Dieser Abschnitt beschreibt die Einrichtung von rtadvd(8), das Sie bei der Bekanntmachung der IPv6-Standardroute unterstützt.

Um rtadvd(8) zu aktivieren, fügen Sie folgende Zeile in /etc/rc.conf ein:

rtadvd_enable="YES"

Es ist wichtig, die Schnittstelle anzugeben, über die IPv6-Routen bekanntgemacht werden sollen. Soll rtadvd(8) rl0 verwenden, ist folgender Eintrag nötig:

rtadvd_interfaces="rl0"

Danach erzeugen Sie die Konfigurationsdatei /etc/rtadvd.conf. Dazu ein Beispiel:

rl0:\
    :addrs#1:addr="2001:471:1f11:246::":prefixlen#64:tc=ether:

Ersetzen Sie dabei fxp0 durch die zu verwendende Schnittstelle, und 2001:471:1f11:246:: durch das entsprechend zugewiesene Präfix.

Bei einem /64-Subnetz müssen keine weiteren Anpassungen vorgenommen werden. Anderenfalls muss prefixlen# auf den korrekten Wert gesetzt werden.

31.9.5. IPv6 und Abbildung von IPv6-Adressen

Wenn IPv6 auf einem Server aktiviert ist, kann es für die Kommunikation erforderlich sein, IPv4-Adressen auf IPv6-Adressen abzubilden.
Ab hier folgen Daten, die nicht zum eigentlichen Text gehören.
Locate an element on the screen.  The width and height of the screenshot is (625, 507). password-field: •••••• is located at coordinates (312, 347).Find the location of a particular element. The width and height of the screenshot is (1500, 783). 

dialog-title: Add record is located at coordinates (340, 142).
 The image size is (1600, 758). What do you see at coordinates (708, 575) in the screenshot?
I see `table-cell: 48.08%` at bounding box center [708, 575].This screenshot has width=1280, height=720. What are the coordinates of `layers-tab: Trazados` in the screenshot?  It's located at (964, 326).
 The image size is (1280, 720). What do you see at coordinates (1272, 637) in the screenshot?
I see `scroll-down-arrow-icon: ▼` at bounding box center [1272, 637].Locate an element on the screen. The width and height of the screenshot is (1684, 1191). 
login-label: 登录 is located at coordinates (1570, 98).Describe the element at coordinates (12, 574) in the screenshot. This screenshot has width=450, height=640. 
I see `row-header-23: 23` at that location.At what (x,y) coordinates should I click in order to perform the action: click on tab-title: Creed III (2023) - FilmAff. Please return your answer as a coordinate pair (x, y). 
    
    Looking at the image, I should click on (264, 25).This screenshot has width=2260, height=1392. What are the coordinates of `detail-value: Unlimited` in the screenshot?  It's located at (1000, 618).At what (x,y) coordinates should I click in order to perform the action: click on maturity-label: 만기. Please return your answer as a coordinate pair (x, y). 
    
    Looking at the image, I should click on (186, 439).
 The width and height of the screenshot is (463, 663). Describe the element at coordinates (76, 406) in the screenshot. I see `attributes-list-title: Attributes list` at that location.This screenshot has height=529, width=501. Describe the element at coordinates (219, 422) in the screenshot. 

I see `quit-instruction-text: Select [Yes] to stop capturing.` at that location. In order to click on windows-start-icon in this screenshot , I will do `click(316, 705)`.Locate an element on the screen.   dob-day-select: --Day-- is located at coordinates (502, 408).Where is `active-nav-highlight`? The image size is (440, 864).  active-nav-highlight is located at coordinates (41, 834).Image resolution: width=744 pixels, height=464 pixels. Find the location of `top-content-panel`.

Diese Kompatibilität erlaubt es, das IPv4-Adressen als IPv6-Adressen dargestellt werden. Die Kommunikation von IPv6-Anwendungen mit IPv4 und umgekehrt kann jedoch ein Sicherheitsrisiko darstellen.

Diese Option dient nur der Kompatibilität und wird in den meisten Fällen nicht erforderlich sein. Die Option ermöglicht es IPv6-Anwendungen zusammen mit IPv4 in einer Dual-Stack-Umgebung zu funktionieren. Dies ist besonders nützlich für Anwendungen von Drittanbietern, die evtl. keine IPv6-Umgebungen unterstützen. Um diese Funktion zu aktivieren, fügen Sie folgendes in /etc/rc.conf hinzu:

ipv6_ip4mapping="YES"

Für einige Administratoren können die Informationen im RFC 3493 (Sektion 3.6 und 3.7) und RFC 4038 (Sektion 4.2) hilfreich sein.